Tasman Keith speaks the truth on My Pelopolees

From a young age, Gumbaynggirr man, Tasman Keith has been compelled to continue the great traditions of his people by telling stories through music. As the son of Aboriginal hip-hop pioneer, Wire MC; Tasman brings forward the next generation of delivering a powerful message through a unique sound of hip-hop, R&B and ‘new-wave’ funk.

His new single My Pelopolees steps up to the plate and heralds the arrival of a real contender, an uncompromising track both lyrically and musically.

Tasman Keith - My Pelopolees - Artwork.jpg

In its most raw form, My Pelopolees is an ode to my grandfather, William Jarrett (better known as Billy Jack) and my uncle Mark Ballangarry, who was better known as Uncle Spits,” said Tasman. “Uncle Spits originally coined the term ‘Pelopolees’ (meaning people) long before the early 2000s but it wasn’t until then that my Grandfather pulled inspiration from the word and recorded a song, which told Uncle Spits’ story. Sadly, Uncle Spits passed away in 2016 and in 2017, I began to write my version of the song, now titling it My Pelopolees.

“The song itself speaks on personal triumph, overcoming odds that Aboriginal people face in today’s society. It also holds reference to ‘our spirit living on after we’ve died’ – which is the exact inspiration that I held from Uncle Spits’ passing and many relatives before him. Although the word itself is dope, it really hooks you in for an amazing chorus but it also gave me a chance to introduce Bowraville slang whilst speaking for my people and conquering these ideas that society places on us.”

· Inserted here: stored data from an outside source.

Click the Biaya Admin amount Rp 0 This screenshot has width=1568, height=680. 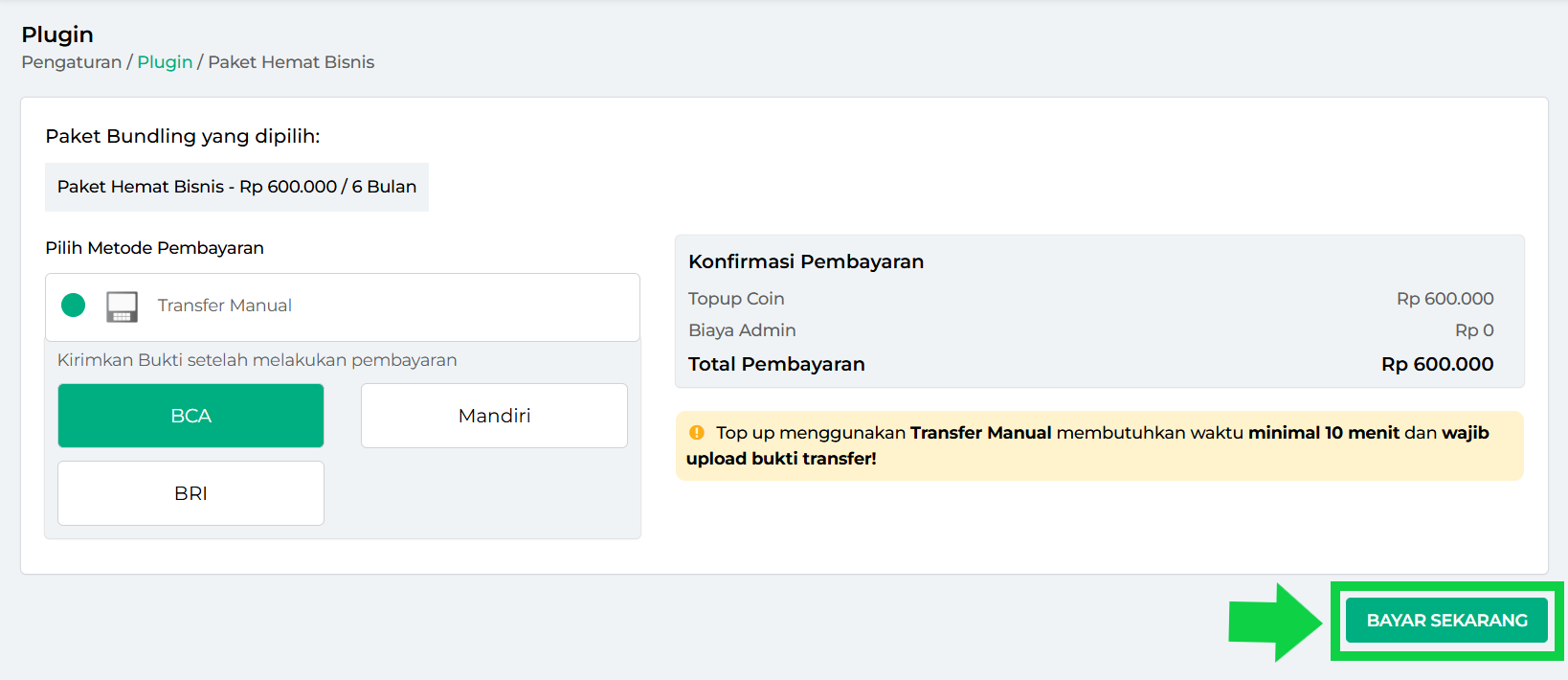point(1474,330)
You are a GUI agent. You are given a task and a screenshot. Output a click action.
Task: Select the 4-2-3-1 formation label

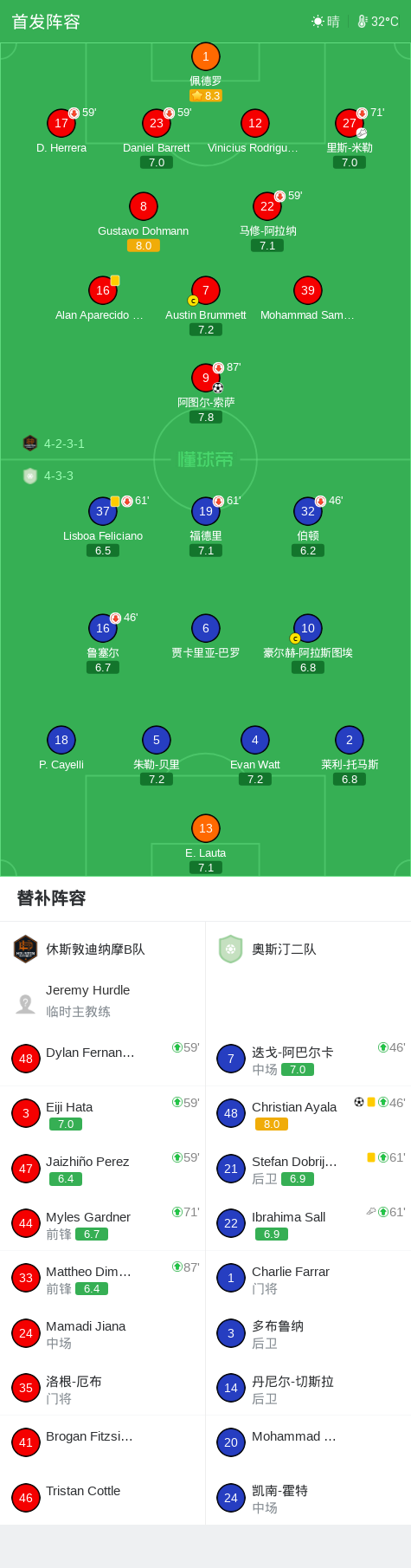click(x=64, y=444)
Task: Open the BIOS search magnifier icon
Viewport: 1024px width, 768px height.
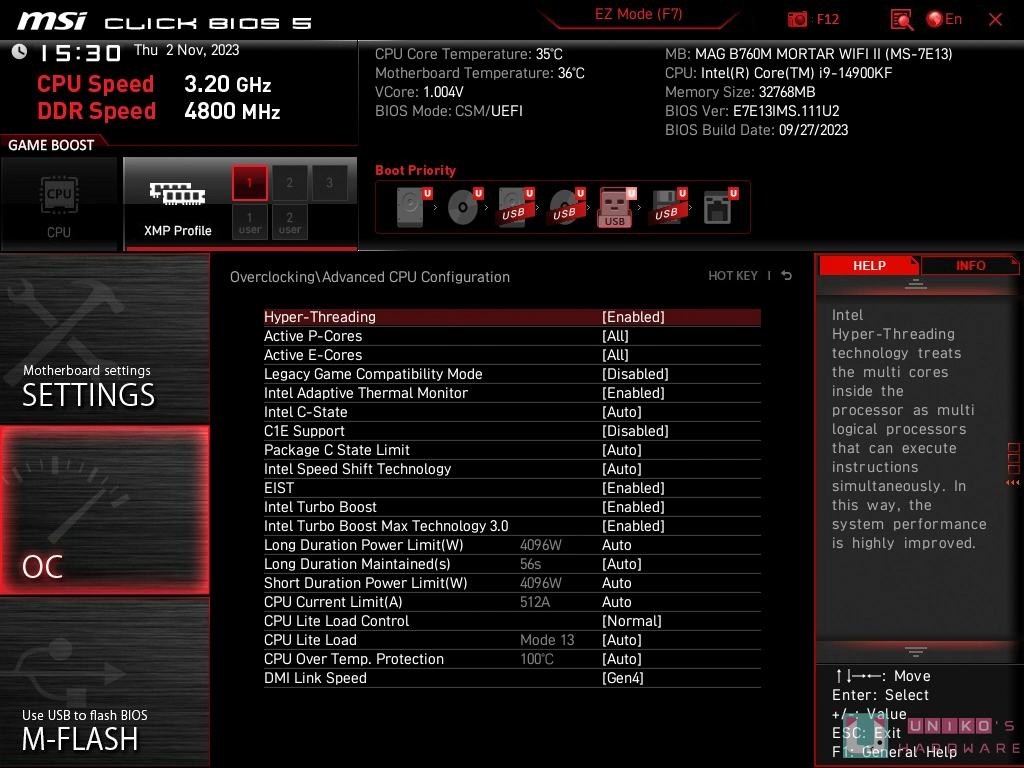Action: tap(901, 19)
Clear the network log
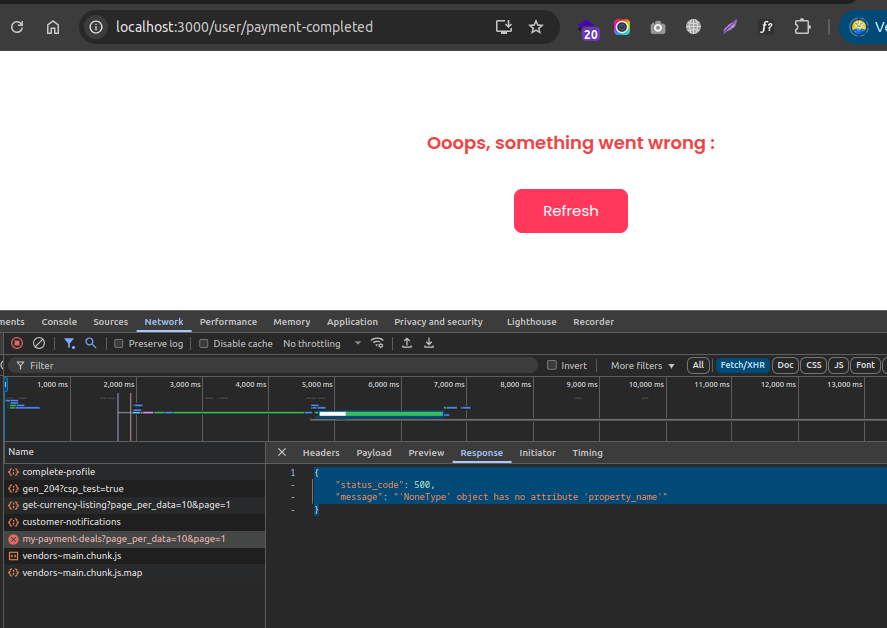Screen dimensions: 887x628 (39, 343)
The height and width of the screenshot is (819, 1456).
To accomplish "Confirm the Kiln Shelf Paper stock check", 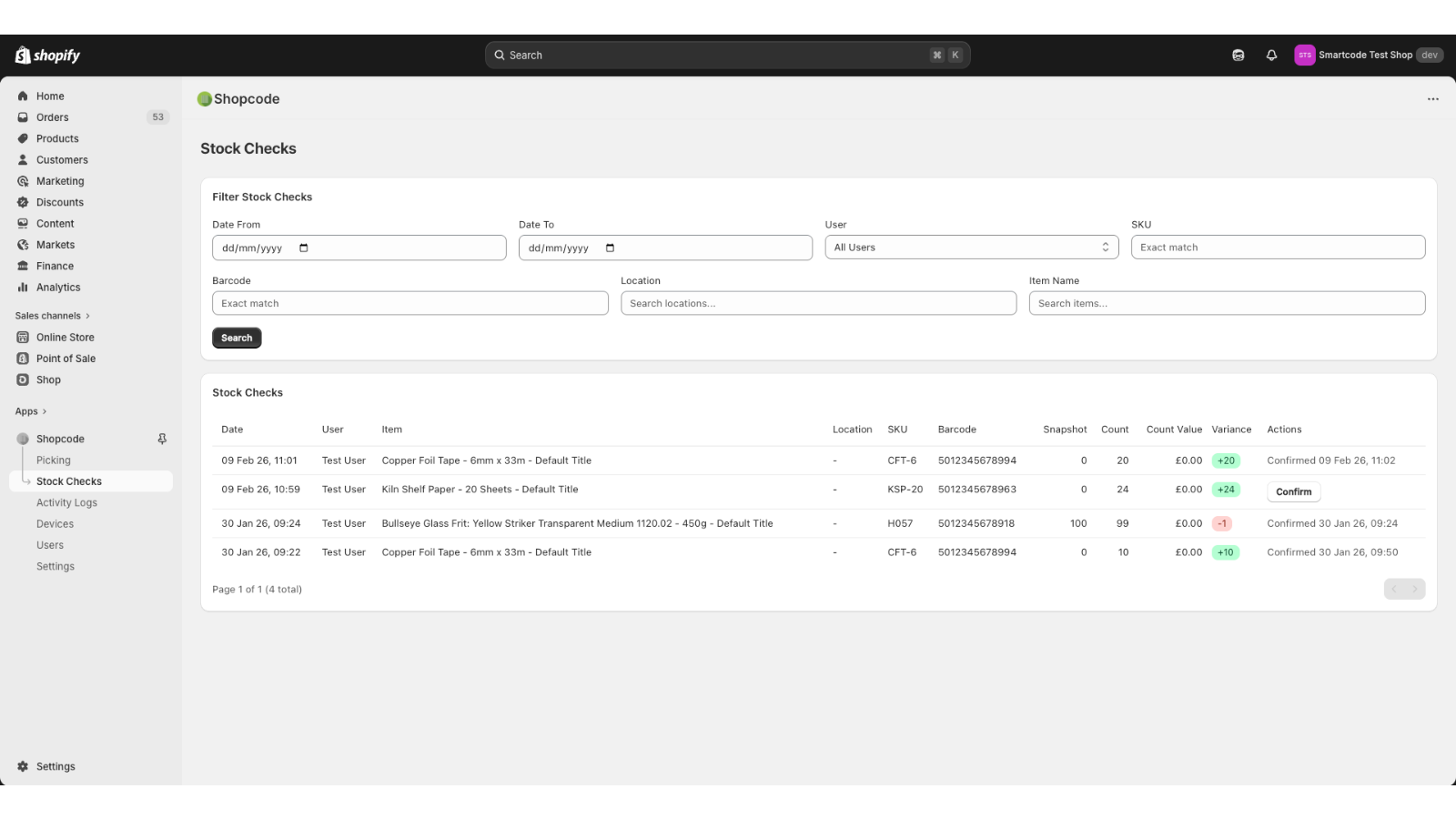I will (1293, 491).
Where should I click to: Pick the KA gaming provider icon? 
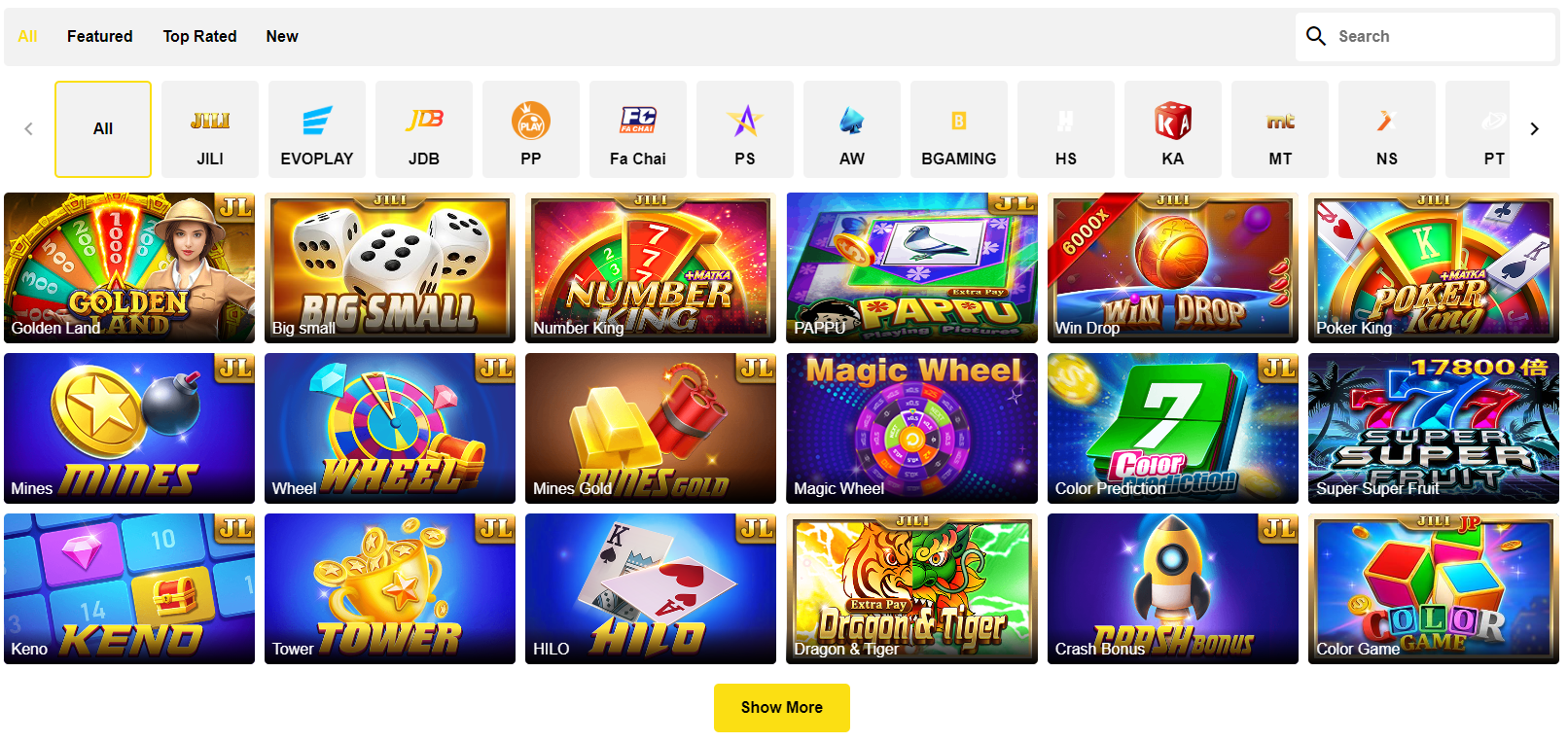pos(1173,121)
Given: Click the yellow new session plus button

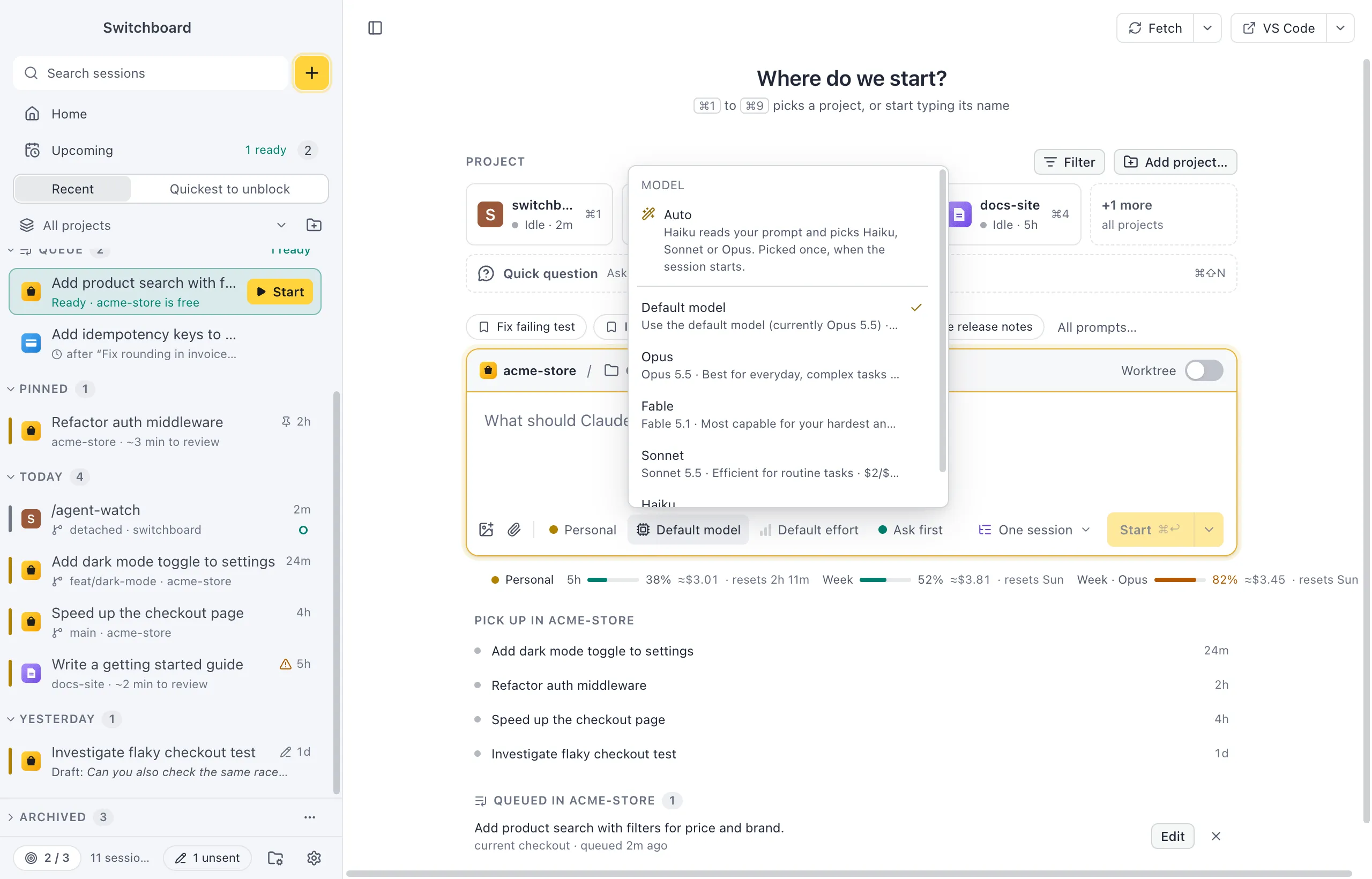Looking at the screenshot, I should pyautogui.click(x=311, y=73).
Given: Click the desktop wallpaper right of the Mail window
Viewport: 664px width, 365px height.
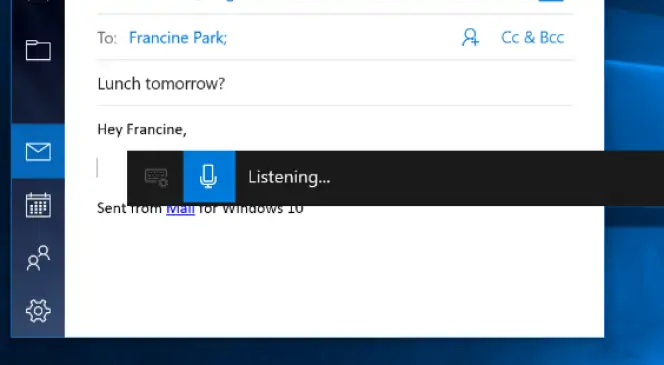Looking at the screenshot, I should pyautogui.click(x=634, y=85).
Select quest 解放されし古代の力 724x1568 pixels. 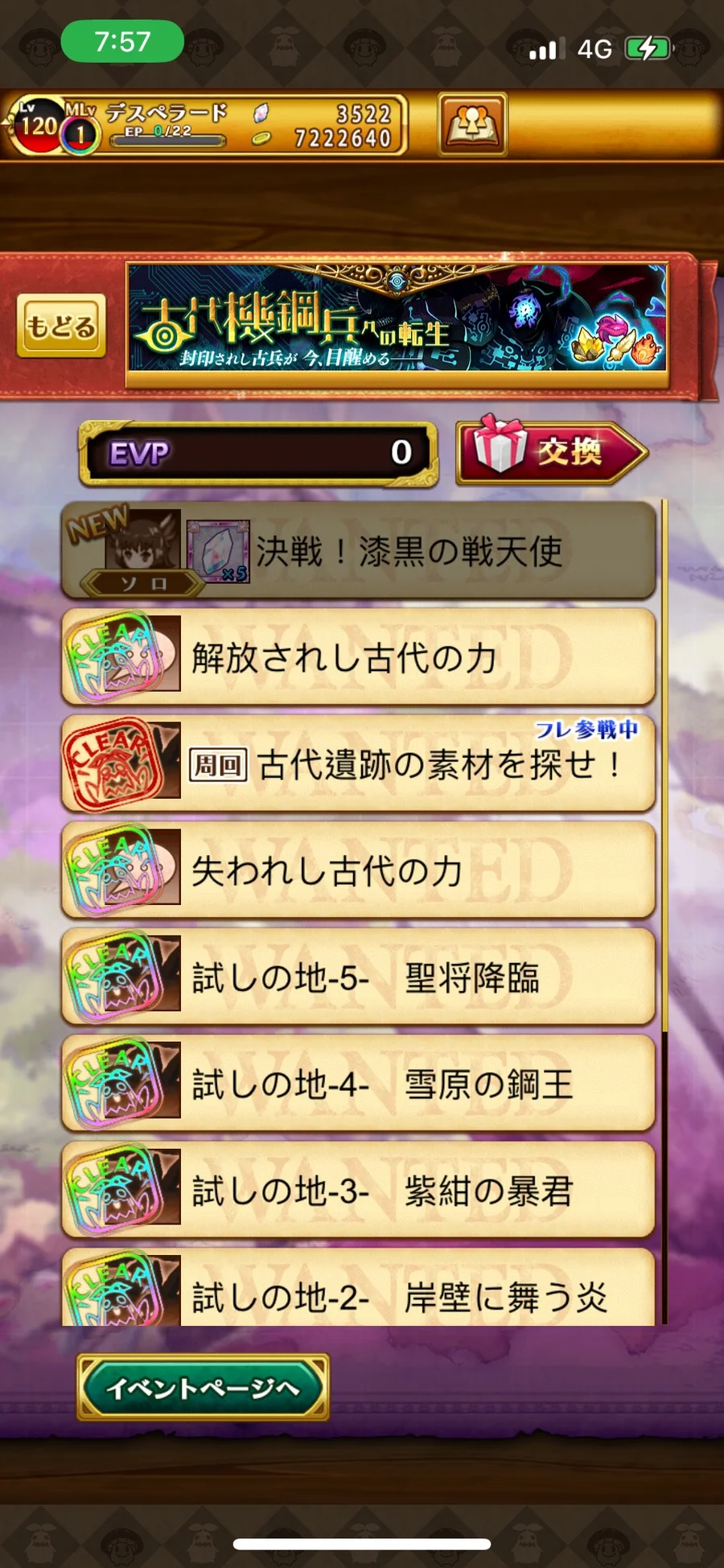[x=359, y=657]
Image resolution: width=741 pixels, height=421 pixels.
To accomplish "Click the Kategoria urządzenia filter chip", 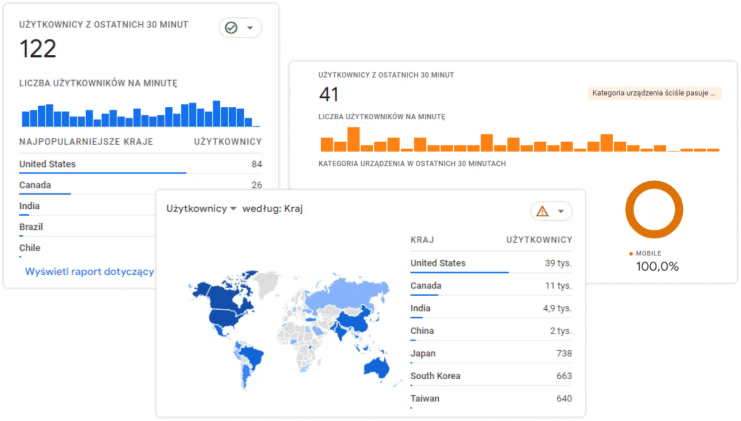I will [x=655, y=94].
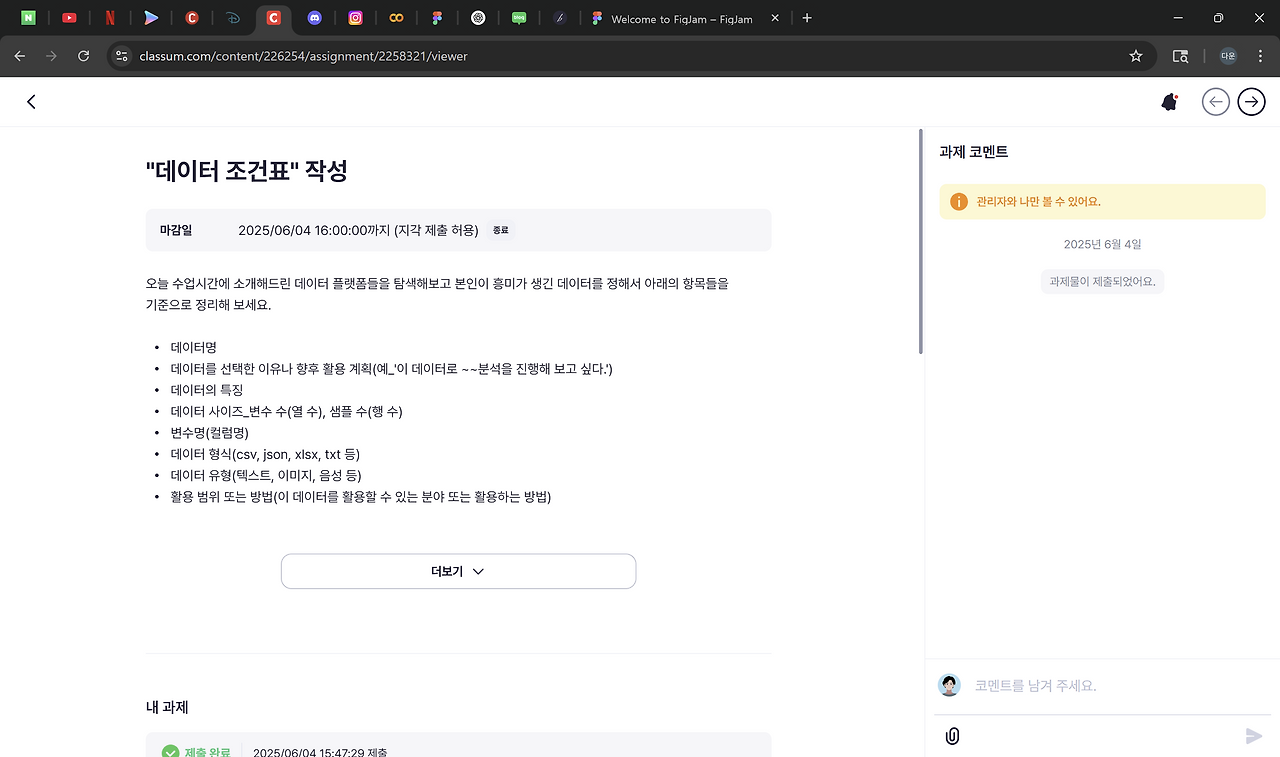Bookmark this page with the star icon
1280x757 pixels.
pos(1136,56)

2017 marked a major milestone for Tasman; bursting on the independent hip-hop scene with his debut studio single ‘Might Snap’ which followed multiple underground mixtape releases since 2014. ‘Might Snap’ went into rotation across several community radio platforms including FBi Radio and received critical acclaim on triple j Unearthed. Shortly after, Tasman teamed up with ARIA nominated producer James Mangohig and Bad Apples Music’s Nooky to begin the process of compiling his debut studio EP.

Tasman has since shared the stage with renowned artists such as A. B. Original, Briggs, Birdz and Caiti Baker and performed at the Blue Mountain Music Festival and the Bad Apples Music House Party. Tasman had also collaborated with renown writer, poet, and rapper Omar Musa for the lead single ‘Assimilate’ on his album, ‘Since Ali Died’.

Tasman echoes the powerful message he presents in his music, using his platform to be a powerful voice for social justice and Indigenous issues. He was invited by lauded UK hip-hop artist, poet, writer, and activist Akala to sit on the Sydney Ideas Panel during which Tasman spoke passionately about the importance of using hip-hop as a medium to shed light on important issues facing his community and society at large.

2018 is set to be a big year for Tasman Keith, with the now Sydney-based artist’s debut EP due in the second half, embodying a sound that will rattle the music scene and cement him as a future face and voice of hip-hop in Australia.